### Excerpt

******************************

Hmm... I am looking at the ctrl-c handler inside odbedit.

Yes, and the original bug report is against odbedit - press of ctrl-c in odbedit corrupts odb,
see stack trace in https://bitbucket.org/tmidas/midas/issues/99

So maybe only the odbedit ctrl-c handler is defective...

I will take a look at what the other ctrl-c handler does.

Safest is probably to call exit() without calling cm_disconnect_experiment().

From the ctrl-c handler, if we call cm_disconnect_experiment() -
- if we hold odb locked, we deadlock (after I remove the recursive mutex) or corrupt odb (if we run form inside db_create or db_set_data).
- if we run from inside db_lock/unlock, we abort() (with my newly added protection) or explode (if we run from inside mprotect(), like in the stack strace in the bug report)

I would say, from a signal handler, only safe things are - set a flag, or abort()/exit().

exit() is not super safe because the user may have attached some code to it that may access odb. (our
default atexit() handler just prints an error message).

K.O.

******************************

### Problems
(1) Copy the odbedit ctrl-c post starting with "- if we run" and going on through "an error message).", renaming "signal handler" as "interrupt handler" wherever it occurs.
(2) Carry the post on the odbedit ctrl-c handler forward from its final line, writing what comes next.
Nothing in the material is required for this work.

******************************

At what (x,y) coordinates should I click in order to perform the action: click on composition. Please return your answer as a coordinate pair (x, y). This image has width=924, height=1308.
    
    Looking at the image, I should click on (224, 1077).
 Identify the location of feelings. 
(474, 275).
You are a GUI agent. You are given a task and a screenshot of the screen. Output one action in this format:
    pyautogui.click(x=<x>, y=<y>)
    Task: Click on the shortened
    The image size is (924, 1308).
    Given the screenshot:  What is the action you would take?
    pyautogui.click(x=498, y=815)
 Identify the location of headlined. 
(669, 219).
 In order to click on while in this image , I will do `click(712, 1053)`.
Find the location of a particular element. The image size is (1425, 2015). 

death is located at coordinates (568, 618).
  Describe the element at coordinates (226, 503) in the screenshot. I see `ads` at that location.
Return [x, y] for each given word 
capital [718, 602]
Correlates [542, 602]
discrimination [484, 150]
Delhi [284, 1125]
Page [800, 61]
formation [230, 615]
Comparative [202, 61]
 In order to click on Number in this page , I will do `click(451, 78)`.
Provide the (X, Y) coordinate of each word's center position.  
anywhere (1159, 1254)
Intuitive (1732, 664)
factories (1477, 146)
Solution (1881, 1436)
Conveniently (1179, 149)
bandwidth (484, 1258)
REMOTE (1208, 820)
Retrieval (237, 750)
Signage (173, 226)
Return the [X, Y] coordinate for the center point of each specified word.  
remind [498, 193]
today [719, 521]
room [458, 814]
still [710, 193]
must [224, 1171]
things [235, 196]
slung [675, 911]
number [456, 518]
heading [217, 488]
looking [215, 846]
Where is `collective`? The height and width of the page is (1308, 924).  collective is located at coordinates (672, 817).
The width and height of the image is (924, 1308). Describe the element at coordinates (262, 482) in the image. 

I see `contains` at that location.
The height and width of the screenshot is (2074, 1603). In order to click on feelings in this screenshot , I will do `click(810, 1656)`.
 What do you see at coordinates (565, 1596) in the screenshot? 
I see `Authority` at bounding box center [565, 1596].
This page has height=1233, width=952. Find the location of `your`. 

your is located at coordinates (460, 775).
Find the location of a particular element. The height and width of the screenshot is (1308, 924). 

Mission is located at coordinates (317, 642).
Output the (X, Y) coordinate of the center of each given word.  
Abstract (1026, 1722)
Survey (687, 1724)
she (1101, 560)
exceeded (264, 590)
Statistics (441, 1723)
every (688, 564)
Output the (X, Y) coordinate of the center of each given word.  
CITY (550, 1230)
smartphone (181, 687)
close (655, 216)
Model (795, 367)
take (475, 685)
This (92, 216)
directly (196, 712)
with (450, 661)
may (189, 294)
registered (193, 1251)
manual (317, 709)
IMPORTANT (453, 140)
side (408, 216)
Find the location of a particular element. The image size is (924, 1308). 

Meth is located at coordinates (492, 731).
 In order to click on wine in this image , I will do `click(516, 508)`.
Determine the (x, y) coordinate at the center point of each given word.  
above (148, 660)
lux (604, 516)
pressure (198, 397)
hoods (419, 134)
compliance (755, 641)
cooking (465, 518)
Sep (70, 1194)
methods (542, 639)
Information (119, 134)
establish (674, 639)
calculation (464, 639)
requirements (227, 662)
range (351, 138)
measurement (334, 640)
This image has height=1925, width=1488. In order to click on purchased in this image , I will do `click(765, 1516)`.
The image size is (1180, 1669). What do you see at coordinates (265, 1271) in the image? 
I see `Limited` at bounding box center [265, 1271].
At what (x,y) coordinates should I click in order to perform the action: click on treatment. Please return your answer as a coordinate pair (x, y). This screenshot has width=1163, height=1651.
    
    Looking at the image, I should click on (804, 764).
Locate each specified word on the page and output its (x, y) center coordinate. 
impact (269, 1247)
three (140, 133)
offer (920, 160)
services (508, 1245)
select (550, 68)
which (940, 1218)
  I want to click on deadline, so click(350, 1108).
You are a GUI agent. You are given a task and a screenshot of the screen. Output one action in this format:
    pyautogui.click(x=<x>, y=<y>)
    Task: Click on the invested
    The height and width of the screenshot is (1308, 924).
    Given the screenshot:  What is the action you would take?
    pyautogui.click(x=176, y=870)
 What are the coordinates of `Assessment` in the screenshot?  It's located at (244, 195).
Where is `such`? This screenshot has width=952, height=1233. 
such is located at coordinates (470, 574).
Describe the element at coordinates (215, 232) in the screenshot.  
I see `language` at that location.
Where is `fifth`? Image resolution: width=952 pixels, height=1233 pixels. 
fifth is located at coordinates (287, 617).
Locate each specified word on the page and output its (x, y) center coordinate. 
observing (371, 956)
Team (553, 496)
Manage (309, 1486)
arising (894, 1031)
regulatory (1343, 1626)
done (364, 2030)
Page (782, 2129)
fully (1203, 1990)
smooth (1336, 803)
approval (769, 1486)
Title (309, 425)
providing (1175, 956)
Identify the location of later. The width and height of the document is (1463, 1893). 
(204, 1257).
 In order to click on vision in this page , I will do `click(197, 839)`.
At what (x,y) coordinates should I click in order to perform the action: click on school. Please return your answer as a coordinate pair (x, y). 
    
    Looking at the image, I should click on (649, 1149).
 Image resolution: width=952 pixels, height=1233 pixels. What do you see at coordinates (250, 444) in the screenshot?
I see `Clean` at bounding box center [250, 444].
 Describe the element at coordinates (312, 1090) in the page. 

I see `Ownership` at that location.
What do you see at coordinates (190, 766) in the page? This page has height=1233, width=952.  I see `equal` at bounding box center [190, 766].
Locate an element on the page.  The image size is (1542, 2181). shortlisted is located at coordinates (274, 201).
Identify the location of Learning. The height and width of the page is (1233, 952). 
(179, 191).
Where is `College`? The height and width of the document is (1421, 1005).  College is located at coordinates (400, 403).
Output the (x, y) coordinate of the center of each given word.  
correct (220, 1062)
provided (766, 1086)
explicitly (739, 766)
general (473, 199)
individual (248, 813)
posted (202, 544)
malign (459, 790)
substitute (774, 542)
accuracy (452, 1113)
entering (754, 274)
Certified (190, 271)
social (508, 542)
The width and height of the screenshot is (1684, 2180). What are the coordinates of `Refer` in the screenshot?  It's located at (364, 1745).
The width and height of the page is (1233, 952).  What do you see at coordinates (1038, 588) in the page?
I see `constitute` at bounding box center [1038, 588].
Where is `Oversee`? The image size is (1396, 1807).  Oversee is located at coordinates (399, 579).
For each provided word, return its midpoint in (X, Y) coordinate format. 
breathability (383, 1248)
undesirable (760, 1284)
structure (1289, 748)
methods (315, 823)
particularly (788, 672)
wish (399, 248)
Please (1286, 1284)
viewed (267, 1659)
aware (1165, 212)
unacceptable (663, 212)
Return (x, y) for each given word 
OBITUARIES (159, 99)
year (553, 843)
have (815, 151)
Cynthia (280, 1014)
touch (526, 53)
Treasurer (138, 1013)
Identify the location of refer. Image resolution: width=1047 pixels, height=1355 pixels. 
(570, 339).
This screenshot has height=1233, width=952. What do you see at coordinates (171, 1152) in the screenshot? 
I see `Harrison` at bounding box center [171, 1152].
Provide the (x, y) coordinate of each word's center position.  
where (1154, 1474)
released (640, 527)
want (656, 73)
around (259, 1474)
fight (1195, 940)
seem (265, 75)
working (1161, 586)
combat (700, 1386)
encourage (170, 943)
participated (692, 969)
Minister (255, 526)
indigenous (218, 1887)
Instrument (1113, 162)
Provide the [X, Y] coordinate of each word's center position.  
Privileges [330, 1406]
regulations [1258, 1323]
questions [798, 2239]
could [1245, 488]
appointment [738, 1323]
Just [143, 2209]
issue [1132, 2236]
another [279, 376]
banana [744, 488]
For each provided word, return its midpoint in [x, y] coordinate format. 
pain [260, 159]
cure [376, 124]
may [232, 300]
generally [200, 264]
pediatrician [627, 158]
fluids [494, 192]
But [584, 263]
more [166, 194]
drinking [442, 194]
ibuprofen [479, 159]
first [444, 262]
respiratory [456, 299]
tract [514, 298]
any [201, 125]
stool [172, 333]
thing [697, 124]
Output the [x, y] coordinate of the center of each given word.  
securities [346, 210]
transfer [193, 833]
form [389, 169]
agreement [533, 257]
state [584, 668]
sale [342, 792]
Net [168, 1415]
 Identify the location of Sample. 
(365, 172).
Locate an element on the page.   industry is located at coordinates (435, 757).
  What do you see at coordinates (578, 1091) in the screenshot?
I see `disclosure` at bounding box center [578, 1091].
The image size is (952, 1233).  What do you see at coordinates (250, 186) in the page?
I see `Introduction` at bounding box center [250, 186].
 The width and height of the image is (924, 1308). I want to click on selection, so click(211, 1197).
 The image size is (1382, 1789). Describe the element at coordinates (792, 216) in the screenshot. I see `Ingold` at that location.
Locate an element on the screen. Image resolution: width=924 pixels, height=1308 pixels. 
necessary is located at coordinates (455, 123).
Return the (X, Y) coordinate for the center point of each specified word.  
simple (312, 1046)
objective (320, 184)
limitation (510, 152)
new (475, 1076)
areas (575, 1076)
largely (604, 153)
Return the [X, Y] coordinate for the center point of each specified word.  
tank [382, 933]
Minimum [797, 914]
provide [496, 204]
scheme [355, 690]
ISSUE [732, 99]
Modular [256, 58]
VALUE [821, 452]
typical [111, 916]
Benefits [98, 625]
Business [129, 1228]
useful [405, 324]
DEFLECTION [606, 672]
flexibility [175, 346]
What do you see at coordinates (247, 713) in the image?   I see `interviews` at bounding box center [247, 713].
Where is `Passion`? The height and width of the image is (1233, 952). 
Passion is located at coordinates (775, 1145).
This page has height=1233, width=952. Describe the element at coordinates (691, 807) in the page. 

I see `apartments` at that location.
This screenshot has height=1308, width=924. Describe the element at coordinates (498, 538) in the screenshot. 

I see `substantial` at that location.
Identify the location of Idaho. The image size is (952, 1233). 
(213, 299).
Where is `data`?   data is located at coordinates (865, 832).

******************************

### Task answers
(1)
- if we run from inside db_lock/unlock, we abort() (with my newly added protection) or explode (if we run from inside mprotect(), like in the stack strace in the bug report)

I would say, from a interrupt handler, only safe things are - set a flag, or abort()/exit().

exit() is not super safe because the user may have attached some code to it that may access odb. (our
default atexit() handler just prints an error message).

(2)
> The first time you hit ctrl-c, the handler just sets a flag for the main event loop, so that the program can gracefully exit without trouble. This is 
> done inside cm_ctrlc_handler(), which sets _ctrlc_pressed true if called. Then cm_yield() tests this flag and returns RPC_SHUTDOWN if so. I agree not very obvious, maybe we should return a more appropriate status. So the 
> main loop must check the return status of cm_yield() and break if it's RPC_SHUTDOWN. The frontend framework mfe.c does this for example in
> 
>  while (status != RPC_SHUTDOWN && status != SS_ABORT);
> 
> Any use-written program should do the same (well, probably this is nowhere documented).
> 
> Now when the program does not exit (e.g. if it's in an infinite loop), then the second ctrl-c creates a hard abort and terminates the program non-gracefully, which as you noticed can lead to undesired results. All the 
> semaphores (at least when I implemented it) had a SEM_UNDO flag when obtaining ownership. This means that if the semaphore is locked and the process who owns it terminates (even with a hard kill), then the semaphore 
> is released by the OS. This way a crashed program cannot keep the ODB locked for example. Not sure that with all your modifications in the semaphore calls this functionality is still guaranteed.
> 
> Stefan
> 
> > Even with the cm_watchdog signal removed, some trouble from UNIX signals remains.
> > 
> > This time, when one presses Ctrl-C at the wrong time, the Ctrl-C signal handler will run at the wrong time
> > and strange things will happen (including odb corruption).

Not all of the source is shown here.